◆ GIVEN INSTRUCTION 1 ◆
Reproduce the listing that comes after the article, word for word.

◆ TEXT EXCERPT ◆
....

Women, Money & Power
by P. E. KelleyMr. Kelley is managing editor for this magazine. Connect with him by e-mail: [email protected]
The idea of the ‘empowerment of women’ would seem by now embedded in our culture, having germinated in protest in the 1960’s and becoming gradually codified into the consciousness of society, and ultimately into the fabric of our lives. But how engrained is it? Just how confident are women today in the quest for equal pay, the hope of career advancement and the potential for personal and economic mobility?
There may be some surprising attitudes counter-swirling behind the veneer of equality. In its seminal 2019 study, Women, Money & Power, Allianz Life sought to highlight evidence from its own body of knowledge that suggests a growing malaise among women that seems to challenge the very foundation of their empowerment.
We spoke with Aimee Johnson, vice-president of financial strategy at Allianz. The study, in part, has identified the emergence of a new and nagging angst, expressed by otherwise accomplished and successful women and shared throughout the strata of age, heritage and wealth. At the heart of it is a diminished sense of financial confidence, provoked by today’s market volatility and validated by the persistent wage-gap and, perhaps, a seemingly reinforced glass ceiling.
PEK: Some of your data might suggest that the ‘empowerment’ of women, both in the workplace and in the home, may have suddenly lost momentum, and in certain demographic profiles even begun to regress. What are the historical events that are contributing to these changes?
AJ: Most people would agree that women have come a long way regarding our roles in both work and family. But there are a few factors that might be slowing financial confidence among women including market volatility. According to our recent Allianz Life Q2 Quarterly Market Perceptions Study, an increasing number of women are feeling angst about ongoing market fluctuations, and are growing worried about their nest egg.
Other factors that may be impacting how women are feeling about their financial situation include the large population that is near or in retirement, evolving career and family dynamics that are leaving women less time to focus on their financial strategy, and complications caused by both longevity and widowhood.

....

◆ GIVEN INSTRUCTION 2 ◆
According to the article on women, money and power, what is Aimee Johnson's position at Allianz?

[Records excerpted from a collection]
....

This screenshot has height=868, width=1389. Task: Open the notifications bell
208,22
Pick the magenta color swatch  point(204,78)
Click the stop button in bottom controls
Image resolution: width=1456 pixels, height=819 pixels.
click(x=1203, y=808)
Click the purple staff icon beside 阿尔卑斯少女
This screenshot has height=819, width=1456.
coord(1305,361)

....

◆ CORRECT RESULT 1 ◆
This screenshot has height=868, width=1389. Task: Open the notifications bell
208,22
Pick the magenta color swatch  point(204,78)
Click the stop button in bottom controls
Image resolution: width=1456 pixels, height=819 pixels.
click(x=1203, y=808)
Click the purple staff icon beside 阿尔卑斯少女
This screenshot has height=819, width=1456.
coord(1305,361)

◆ CORRECT RESULT 2 ◆
She is vice-president of financial strategy.